Friday, December 22, 2006

Reviews for THE NO-NET WORLD

RAVE REVIEWS FOR THE NO-NET WORLD

Poet Larissa Shmailo doesn't really need a CD of her poetry to prove she's the real deal -- Shmailo is an accomplished poet who's been published in many magazines, journals and reviews. ... Thankfully though, Larissa Shmailo has compiled some of her best work in her new poetry CD, The No-Net World. The No-Net World is a solid collection of Shmailo's intensity, heart and wit. Her poetry is careful, considered, yet powerful. You may be fooled at first by her voice, which lilts like a bird. You may mistake her sweet tone as fragile -- she is far from it, yet still retains a vulnerability that allows her to tap directly into the listener with piercing emotion. Her observations of life and love offer no formality -- she tells it like it is, and sometimes it's gritty.

The album opens with four strong poems, including "In Paran", a dramatic tribal piece that feels ancient and familiar. Shmailo's humor is as sharp as her intensity, this is quickly evident in "For Six Months with You":"For Six Months with You / I would live in Kansas / join a carpool / shave my legs" Though the entire collection is, the best moments come near the end of the CD, first when Shmailo treats us to her own translations of pieces by Russian poets Pushkin and Mayakovsky; then in the most riveting and sobering poem of the collection, "How My Family Survived the Camps" in which the poet deftly recounts her family's history and survival during the Holocaust. The No-Net World takes you on one woman's tour of the globe, combining stark reality with lush hope. I recommend that you go along for the ride.

---LITKICKS.COM

Listening to poet and translator Larissa Shmailo’s latest spoken word CD is almost like attending eighteen short plays in the span of forty minutes. Like the best plays, each poem tells a compelling story of human struggle... Like the best plays, her poems also crackle with breathtaking language, which in the true tradition of the tragedies of which she speaks almost sound as if they could be sung (indeed, in some cases they almost are). Shmailo’s expert understanding of the close relationship between poetry and drama, music and language, and the primal human need to just hear a really, really good story make The No-Net World a truly unique contribution to twenty-first century American poetry, and a CD worth listening to frequently and carefully.

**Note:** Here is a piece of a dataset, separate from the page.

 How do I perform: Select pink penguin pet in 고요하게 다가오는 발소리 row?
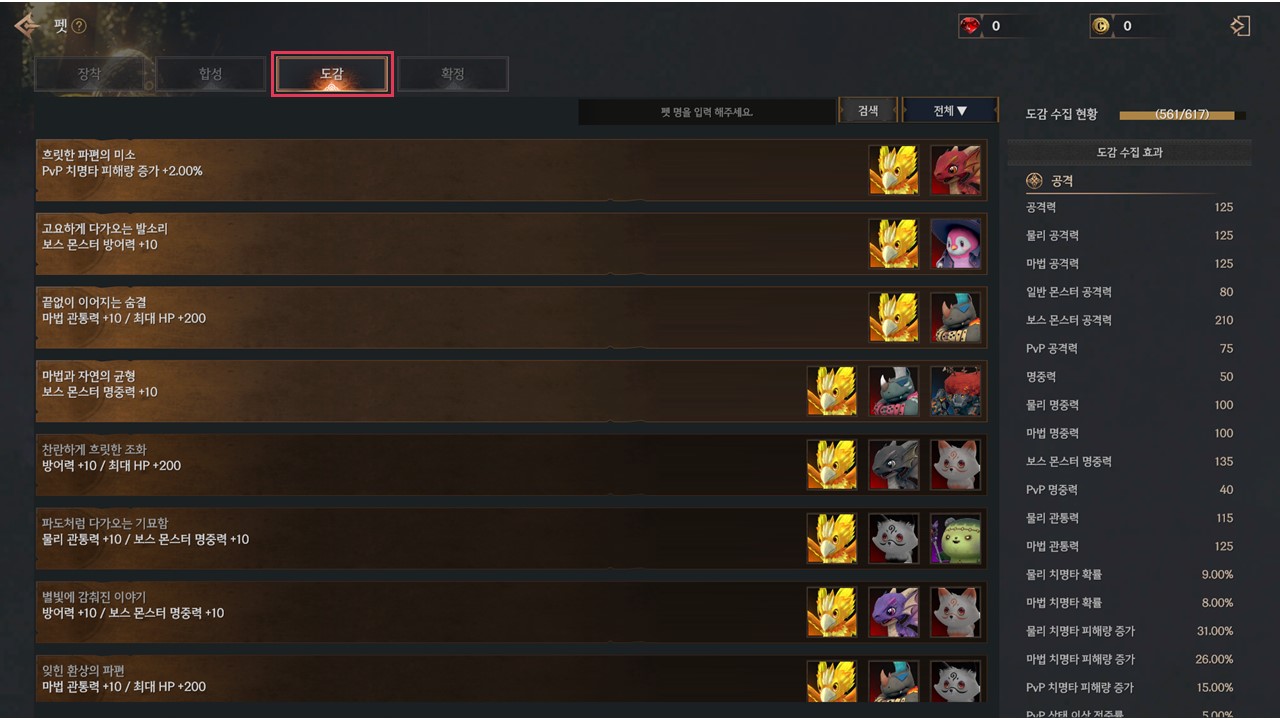[x=955, y=244]
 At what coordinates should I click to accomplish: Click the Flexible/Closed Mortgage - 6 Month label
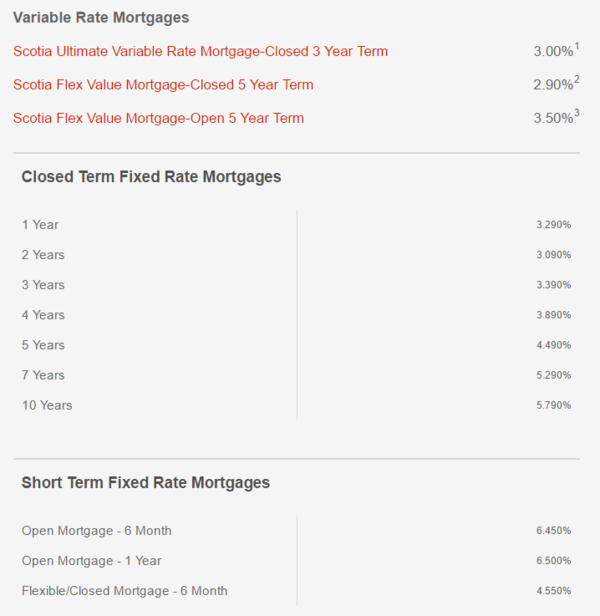(125, 591)
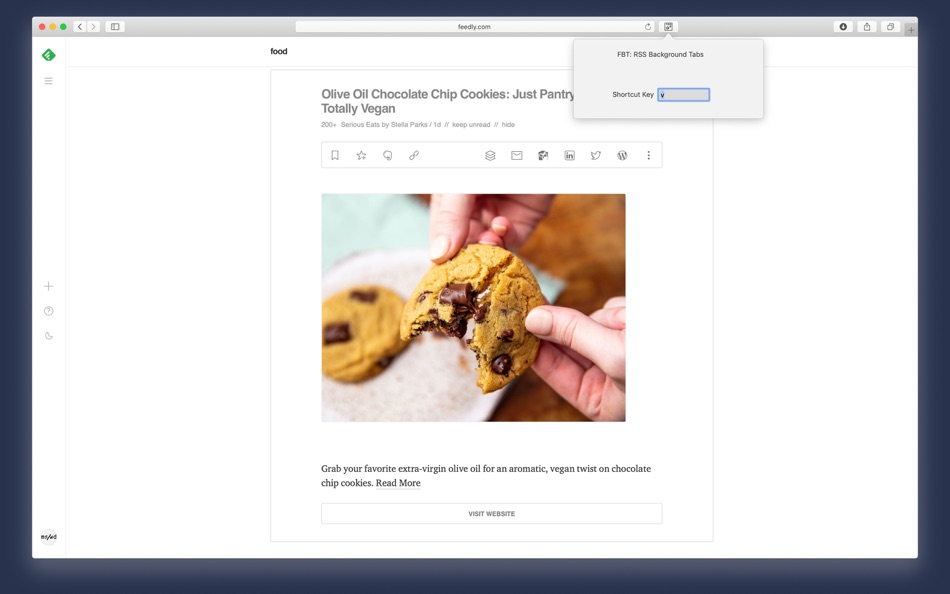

---THEPEDESTALMAGAZINE.com


Larissa Shmailo ...really knows how to write, how to read, how to present her poetry. She is masterful in the wonderfully rhythmic "Johnny I Love You Don't Die"...Shmailo's album is thoughtful, entertaining, and bears repeated listens.

---BOOG CITY

“How My Family Survived the Camps,” [IS] the strongest, the most important poem here, and one which clearly is based on personal (or at least familial) experience, and one which carries great emotional power. In it she describes the combination of luck and ingenuity that enabled her family to survive the Holocaust. The key poem on the CD, it gives by far the best realization of her running theme, that how we react to what happens to us is as important as the events themselves."